** Start LISTED ENTRIES **
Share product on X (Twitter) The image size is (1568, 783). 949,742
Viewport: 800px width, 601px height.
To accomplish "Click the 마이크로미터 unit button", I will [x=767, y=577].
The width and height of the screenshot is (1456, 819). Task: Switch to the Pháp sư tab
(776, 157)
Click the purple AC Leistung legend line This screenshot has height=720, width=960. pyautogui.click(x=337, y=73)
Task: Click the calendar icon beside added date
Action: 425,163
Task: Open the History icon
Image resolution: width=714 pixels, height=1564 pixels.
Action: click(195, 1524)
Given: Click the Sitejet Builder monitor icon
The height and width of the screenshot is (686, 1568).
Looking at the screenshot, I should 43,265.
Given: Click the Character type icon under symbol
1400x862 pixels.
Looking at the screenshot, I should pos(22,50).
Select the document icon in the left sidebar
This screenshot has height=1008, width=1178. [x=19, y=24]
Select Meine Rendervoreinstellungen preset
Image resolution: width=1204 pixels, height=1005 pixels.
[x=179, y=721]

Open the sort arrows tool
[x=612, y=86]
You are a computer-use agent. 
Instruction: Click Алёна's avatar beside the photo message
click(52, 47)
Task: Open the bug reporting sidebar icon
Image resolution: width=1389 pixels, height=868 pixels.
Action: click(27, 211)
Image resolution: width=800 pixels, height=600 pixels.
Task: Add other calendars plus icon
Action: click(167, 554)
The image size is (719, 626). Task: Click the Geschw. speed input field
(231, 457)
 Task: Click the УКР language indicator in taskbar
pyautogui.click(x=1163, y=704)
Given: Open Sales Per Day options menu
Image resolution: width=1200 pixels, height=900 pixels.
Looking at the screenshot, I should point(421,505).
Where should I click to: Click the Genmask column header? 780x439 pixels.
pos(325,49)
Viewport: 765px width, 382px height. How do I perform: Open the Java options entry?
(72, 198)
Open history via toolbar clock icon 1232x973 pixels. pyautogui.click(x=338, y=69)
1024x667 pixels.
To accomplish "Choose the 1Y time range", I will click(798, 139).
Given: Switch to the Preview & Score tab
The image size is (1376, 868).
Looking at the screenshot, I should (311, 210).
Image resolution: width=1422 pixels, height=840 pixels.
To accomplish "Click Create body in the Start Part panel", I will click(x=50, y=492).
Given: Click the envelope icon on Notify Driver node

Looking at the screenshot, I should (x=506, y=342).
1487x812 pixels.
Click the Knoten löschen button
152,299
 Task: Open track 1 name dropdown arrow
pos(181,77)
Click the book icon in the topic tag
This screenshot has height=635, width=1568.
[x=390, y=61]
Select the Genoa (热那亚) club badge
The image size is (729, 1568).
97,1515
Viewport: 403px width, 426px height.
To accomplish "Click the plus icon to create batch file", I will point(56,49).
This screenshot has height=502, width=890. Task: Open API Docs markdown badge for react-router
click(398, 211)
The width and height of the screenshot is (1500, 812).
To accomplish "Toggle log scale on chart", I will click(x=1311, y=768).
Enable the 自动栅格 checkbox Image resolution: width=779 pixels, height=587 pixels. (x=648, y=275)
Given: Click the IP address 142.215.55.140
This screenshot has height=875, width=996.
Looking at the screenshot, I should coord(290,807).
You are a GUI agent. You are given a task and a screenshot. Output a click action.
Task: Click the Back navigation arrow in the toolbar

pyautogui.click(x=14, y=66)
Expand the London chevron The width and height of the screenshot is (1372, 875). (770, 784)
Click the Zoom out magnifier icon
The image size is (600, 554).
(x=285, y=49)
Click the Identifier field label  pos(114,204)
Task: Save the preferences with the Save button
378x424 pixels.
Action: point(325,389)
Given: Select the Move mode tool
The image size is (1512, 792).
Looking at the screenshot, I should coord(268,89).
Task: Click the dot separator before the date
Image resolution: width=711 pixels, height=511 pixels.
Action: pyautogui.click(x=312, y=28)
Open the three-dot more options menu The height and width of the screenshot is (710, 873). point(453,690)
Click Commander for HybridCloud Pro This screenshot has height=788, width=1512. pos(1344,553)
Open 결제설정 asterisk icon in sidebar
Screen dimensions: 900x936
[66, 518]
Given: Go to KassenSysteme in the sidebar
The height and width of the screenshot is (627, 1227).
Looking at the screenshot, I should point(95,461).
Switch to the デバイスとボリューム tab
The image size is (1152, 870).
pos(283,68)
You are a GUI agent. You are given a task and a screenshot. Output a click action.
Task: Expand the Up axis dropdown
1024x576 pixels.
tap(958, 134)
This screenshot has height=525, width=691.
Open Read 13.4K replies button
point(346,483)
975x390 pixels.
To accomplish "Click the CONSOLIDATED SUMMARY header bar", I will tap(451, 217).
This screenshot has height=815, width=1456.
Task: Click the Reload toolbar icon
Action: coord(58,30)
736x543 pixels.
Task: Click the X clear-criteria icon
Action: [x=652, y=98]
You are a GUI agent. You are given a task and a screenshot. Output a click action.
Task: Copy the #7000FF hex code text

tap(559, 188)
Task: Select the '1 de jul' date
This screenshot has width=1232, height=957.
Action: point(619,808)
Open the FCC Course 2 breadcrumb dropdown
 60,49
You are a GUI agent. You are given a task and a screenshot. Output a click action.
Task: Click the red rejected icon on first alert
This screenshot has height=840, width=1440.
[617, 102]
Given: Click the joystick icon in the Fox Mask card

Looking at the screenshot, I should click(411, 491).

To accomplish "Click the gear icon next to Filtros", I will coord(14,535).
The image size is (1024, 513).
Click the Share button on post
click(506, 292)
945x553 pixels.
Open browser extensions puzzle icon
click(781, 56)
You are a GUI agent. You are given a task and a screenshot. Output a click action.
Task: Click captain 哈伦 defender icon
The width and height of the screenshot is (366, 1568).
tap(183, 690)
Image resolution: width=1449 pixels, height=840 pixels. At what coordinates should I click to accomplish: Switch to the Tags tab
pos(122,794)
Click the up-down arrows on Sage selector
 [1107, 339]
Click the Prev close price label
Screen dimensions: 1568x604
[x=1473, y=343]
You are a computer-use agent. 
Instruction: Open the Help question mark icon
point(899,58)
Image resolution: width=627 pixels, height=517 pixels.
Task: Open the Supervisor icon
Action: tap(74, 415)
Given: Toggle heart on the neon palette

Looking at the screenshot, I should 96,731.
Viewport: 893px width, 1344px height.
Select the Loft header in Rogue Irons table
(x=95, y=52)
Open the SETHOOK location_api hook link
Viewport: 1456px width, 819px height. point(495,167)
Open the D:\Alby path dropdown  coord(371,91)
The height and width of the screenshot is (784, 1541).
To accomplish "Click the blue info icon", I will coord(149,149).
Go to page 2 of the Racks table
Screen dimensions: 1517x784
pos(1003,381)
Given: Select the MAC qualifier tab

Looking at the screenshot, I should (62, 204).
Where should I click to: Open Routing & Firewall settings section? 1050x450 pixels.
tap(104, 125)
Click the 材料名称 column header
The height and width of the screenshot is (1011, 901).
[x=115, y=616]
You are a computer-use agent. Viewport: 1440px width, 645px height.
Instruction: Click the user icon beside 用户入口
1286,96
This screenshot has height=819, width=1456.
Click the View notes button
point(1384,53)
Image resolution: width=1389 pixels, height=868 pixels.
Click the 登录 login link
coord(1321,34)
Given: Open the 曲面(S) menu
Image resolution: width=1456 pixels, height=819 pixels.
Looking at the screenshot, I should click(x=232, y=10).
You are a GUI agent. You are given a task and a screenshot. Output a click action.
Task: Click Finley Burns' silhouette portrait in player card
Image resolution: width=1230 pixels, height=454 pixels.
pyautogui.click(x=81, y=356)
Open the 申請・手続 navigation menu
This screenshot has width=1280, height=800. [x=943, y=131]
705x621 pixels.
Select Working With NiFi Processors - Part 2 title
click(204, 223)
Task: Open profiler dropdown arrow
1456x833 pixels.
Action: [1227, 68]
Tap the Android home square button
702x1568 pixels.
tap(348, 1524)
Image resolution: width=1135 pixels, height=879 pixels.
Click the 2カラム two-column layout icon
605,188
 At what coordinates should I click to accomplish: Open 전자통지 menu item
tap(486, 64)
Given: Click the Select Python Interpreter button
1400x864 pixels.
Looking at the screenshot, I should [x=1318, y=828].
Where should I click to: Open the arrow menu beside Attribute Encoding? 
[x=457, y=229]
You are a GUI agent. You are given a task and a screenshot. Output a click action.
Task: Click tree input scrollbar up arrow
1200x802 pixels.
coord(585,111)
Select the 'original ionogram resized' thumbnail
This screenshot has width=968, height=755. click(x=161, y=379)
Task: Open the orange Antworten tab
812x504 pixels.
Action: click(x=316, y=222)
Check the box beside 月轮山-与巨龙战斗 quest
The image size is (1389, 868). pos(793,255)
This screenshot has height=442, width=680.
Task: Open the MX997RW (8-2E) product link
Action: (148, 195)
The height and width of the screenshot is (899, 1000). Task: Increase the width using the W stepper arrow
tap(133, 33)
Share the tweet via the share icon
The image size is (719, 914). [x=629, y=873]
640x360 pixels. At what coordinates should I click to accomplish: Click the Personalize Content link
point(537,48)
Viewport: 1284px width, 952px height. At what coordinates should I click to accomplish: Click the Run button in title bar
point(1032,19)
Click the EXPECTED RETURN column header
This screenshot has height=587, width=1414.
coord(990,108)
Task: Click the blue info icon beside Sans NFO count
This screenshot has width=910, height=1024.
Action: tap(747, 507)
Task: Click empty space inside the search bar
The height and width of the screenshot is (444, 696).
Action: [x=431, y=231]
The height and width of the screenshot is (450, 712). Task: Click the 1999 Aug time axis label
** End LISTED ENTRIES **
List each line of the entries above that contains the word "button", matching case exactly.

→ FINAL RESULT
To accomplish "Click the 마이크로미터 unit button", I will [x=767, y=577].
Click the Knoten löschen button
Task: Save the preferences with the Save button
Open Read 13.4K replies button
Click the Share button on post
Click the View notes button
Tap the Android home square button
Given: Click the Select Python Interpreter button
Viewport: 1284px width, 952px height. At what coordinates should I click to accomplish: Click the Run button in title bar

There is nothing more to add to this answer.